Exercise directions:
Below are some records. Say how many of their lines include the string "editor", giving only the number.

★ ★ ★

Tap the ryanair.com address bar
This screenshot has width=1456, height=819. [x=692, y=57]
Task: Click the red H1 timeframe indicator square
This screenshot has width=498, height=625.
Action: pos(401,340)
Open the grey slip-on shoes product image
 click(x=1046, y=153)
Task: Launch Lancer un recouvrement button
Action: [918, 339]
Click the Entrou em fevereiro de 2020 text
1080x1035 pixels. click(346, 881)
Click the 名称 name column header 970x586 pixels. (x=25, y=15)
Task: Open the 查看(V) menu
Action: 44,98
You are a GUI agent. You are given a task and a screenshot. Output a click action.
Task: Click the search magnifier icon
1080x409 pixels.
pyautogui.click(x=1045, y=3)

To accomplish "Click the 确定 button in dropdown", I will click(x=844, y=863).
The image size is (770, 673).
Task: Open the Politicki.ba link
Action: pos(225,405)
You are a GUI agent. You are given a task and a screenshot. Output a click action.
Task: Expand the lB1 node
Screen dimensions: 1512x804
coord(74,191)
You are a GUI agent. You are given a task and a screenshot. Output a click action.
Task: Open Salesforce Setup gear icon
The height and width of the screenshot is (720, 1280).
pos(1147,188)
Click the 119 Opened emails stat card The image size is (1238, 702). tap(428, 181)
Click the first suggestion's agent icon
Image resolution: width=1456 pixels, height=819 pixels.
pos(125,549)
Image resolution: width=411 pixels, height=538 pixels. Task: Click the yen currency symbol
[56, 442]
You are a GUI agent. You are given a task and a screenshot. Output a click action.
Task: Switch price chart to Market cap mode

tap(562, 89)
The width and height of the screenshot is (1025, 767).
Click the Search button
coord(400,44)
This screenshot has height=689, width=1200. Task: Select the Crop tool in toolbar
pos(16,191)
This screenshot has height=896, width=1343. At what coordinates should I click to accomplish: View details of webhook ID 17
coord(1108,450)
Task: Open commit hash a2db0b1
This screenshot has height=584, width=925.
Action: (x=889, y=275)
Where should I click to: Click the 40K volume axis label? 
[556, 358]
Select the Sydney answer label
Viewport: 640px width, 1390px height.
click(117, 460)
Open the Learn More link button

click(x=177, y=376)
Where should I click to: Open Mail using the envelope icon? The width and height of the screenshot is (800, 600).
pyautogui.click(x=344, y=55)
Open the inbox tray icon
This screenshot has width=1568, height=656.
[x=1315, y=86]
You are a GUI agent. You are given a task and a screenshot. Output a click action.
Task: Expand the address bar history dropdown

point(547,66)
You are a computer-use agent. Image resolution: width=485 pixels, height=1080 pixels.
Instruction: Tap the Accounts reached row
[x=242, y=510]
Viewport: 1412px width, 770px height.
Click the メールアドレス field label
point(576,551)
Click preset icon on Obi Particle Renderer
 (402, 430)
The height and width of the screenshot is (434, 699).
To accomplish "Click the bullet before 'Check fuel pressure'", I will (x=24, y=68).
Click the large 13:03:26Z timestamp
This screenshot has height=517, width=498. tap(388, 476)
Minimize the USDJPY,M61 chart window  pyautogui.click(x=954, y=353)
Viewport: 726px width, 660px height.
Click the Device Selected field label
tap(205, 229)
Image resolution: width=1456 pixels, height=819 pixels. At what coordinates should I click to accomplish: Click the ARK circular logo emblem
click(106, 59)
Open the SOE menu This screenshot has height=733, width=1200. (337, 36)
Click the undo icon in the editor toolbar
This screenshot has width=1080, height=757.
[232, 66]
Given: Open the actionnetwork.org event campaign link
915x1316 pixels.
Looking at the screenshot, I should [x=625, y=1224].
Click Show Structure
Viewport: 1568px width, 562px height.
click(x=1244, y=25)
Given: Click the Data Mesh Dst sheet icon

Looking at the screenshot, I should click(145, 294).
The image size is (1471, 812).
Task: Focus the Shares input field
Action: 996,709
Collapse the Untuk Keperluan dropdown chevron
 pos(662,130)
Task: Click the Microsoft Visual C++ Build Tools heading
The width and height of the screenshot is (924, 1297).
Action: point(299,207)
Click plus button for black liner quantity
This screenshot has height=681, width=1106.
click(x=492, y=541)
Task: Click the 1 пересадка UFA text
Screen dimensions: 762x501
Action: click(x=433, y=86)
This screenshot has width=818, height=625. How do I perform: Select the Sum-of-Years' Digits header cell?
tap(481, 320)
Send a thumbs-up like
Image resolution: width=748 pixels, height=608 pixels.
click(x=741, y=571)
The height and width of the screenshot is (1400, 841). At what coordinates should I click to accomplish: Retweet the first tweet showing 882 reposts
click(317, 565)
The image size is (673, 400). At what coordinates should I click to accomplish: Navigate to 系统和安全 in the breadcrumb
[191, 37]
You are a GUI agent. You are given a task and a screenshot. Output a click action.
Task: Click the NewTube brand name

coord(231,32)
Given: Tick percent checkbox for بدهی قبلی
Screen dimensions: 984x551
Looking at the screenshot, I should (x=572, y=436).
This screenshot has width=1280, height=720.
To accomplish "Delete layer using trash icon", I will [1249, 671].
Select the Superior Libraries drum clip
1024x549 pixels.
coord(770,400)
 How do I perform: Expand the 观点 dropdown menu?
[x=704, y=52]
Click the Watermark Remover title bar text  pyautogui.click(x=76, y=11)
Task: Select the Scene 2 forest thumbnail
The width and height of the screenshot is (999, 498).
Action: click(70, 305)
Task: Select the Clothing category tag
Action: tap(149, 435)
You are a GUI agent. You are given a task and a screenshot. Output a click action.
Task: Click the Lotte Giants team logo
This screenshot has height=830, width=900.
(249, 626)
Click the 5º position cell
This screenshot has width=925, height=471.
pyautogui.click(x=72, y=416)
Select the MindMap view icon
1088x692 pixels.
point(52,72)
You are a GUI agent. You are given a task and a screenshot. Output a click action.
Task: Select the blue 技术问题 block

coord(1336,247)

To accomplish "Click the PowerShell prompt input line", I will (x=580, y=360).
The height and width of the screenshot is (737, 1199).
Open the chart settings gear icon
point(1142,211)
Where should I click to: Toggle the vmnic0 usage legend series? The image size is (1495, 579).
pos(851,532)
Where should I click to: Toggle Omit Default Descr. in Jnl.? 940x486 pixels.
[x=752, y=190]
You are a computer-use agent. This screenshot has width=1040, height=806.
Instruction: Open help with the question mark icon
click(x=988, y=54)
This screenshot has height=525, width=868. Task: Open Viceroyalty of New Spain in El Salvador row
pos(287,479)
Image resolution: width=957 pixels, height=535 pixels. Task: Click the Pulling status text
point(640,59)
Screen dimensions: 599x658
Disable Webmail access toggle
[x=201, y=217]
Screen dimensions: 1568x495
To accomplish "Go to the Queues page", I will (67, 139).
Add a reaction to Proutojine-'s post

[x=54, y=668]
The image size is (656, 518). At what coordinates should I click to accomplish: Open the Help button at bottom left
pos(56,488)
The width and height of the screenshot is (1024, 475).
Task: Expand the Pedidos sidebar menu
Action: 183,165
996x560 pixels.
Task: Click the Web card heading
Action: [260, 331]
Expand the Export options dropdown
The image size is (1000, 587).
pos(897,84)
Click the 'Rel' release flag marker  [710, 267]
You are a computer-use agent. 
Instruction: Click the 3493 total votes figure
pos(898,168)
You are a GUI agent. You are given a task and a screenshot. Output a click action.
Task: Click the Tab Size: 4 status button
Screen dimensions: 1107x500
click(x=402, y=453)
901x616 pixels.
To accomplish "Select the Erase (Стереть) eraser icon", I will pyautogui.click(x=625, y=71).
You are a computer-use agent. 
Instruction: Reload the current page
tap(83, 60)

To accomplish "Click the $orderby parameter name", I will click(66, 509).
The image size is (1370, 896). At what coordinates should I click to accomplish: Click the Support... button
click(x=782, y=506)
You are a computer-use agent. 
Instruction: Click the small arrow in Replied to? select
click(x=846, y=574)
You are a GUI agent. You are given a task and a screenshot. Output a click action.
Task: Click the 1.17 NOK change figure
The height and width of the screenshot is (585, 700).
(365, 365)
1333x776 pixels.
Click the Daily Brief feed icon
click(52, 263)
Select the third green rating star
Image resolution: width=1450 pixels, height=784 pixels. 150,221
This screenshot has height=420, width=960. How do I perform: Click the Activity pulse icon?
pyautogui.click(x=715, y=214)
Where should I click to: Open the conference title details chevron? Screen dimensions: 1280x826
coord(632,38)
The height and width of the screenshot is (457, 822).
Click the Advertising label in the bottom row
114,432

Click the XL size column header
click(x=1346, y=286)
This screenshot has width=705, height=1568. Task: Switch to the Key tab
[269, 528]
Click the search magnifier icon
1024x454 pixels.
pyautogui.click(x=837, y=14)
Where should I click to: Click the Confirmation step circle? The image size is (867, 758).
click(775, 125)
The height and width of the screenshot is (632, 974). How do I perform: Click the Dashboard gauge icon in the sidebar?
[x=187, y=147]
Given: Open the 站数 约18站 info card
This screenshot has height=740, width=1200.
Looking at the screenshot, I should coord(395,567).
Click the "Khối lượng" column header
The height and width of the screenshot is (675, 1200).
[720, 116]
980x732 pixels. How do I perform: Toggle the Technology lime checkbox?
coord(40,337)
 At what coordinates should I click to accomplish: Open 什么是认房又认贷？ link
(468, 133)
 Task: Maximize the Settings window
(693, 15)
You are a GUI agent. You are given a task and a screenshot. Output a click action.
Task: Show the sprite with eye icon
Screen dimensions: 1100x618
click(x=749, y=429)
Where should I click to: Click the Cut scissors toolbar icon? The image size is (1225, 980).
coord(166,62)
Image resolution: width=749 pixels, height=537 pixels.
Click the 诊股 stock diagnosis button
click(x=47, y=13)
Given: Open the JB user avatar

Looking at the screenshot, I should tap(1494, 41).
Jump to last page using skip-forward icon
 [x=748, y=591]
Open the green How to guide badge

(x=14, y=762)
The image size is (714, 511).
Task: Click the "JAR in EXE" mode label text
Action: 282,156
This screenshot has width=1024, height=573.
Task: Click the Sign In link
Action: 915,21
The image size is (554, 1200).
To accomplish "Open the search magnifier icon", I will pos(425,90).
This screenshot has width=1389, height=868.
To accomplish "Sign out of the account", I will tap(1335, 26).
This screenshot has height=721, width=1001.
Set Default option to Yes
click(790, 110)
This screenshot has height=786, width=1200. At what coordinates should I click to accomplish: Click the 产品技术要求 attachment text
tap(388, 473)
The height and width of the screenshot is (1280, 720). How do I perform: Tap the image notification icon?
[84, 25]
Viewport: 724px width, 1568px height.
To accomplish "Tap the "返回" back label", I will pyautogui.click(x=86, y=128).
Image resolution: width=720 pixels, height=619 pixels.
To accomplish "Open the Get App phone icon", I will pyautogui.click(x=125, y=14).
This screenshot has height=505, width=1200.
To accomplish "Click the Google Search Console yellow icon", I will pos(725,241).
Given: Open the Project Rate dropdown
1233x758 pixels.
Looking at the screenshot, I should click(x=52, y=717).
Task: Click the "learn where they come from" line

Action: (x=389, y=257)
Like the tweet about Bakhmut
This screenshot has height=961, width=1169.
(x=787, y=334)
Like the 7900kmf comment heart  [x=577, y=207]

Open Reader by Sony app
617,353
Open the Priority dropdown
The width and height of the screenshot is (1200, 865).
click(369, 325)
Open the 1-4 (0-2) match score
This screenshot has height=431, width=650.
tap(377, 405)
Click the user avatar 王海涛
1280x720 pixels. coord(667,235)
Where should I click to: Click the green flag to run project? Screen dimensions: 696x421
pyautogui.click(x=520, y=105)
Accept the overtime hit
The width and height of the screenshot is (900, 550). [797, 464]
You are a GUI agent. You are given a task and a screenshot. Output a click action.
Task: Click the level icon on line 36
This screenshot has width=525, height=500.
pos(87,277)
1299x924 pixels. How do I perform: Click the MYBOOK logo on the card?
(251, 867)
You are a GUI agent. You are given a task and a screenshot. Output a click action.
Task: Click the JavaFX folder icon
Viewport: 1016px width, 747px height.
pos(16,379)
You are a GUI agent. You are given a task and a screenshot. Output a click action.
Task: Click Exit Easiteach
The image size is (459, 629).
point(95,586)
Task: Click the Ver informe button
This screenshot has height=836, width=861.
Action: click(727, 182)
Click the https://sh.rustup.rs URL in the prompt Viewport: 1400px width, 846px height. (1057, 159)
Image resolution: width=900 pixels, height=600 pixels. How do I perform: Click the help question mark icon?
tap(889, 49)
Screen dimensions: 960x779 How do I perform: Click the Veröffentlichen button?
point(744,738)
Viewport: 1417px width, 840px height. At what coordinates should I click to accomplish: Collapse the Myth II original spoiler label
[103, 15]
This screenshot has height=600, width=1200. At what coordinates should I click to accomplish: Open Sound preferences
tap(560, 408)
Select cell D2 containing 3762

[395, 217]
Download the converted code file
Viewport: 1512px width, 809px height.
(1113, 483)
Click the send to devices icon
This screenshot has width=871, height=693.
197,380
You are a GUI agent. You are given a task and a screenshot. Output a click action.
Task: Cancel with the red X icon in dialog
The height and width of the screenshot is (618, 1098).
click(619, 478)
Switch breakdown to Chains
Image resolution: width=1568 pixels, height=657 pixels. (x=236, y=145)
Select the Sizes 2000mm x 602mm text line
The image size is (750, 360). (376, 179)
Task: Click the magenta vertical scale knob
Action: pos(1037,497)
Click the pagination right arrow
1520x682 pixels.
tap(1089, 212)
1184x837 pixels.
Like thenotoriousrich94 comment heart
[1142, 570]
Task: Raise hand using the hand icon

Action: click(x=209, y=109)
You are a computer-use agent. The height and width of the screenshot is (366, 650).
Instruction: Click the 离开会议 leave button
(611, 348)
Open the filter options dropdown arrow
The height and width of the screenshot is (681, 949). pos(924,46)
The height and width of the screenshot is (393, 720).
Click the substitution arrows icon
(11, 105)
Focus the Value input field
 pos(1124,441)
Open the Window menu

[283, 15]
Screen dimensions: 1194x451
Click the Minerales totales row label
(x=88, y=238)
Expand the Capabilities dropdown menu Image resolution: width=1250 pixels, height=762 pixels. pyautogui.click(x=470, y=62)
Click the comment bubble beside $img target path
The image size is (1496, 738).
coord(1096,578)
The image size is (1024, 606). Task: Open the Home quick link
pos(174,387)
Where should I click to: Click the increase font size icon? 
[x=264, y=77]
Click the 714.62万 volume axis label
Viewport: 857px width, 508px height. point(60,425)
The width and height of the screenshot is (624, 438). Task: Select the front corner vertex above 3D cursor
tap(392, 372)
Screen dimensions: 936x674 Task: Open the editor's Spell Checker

★ ★ ★

Response:
2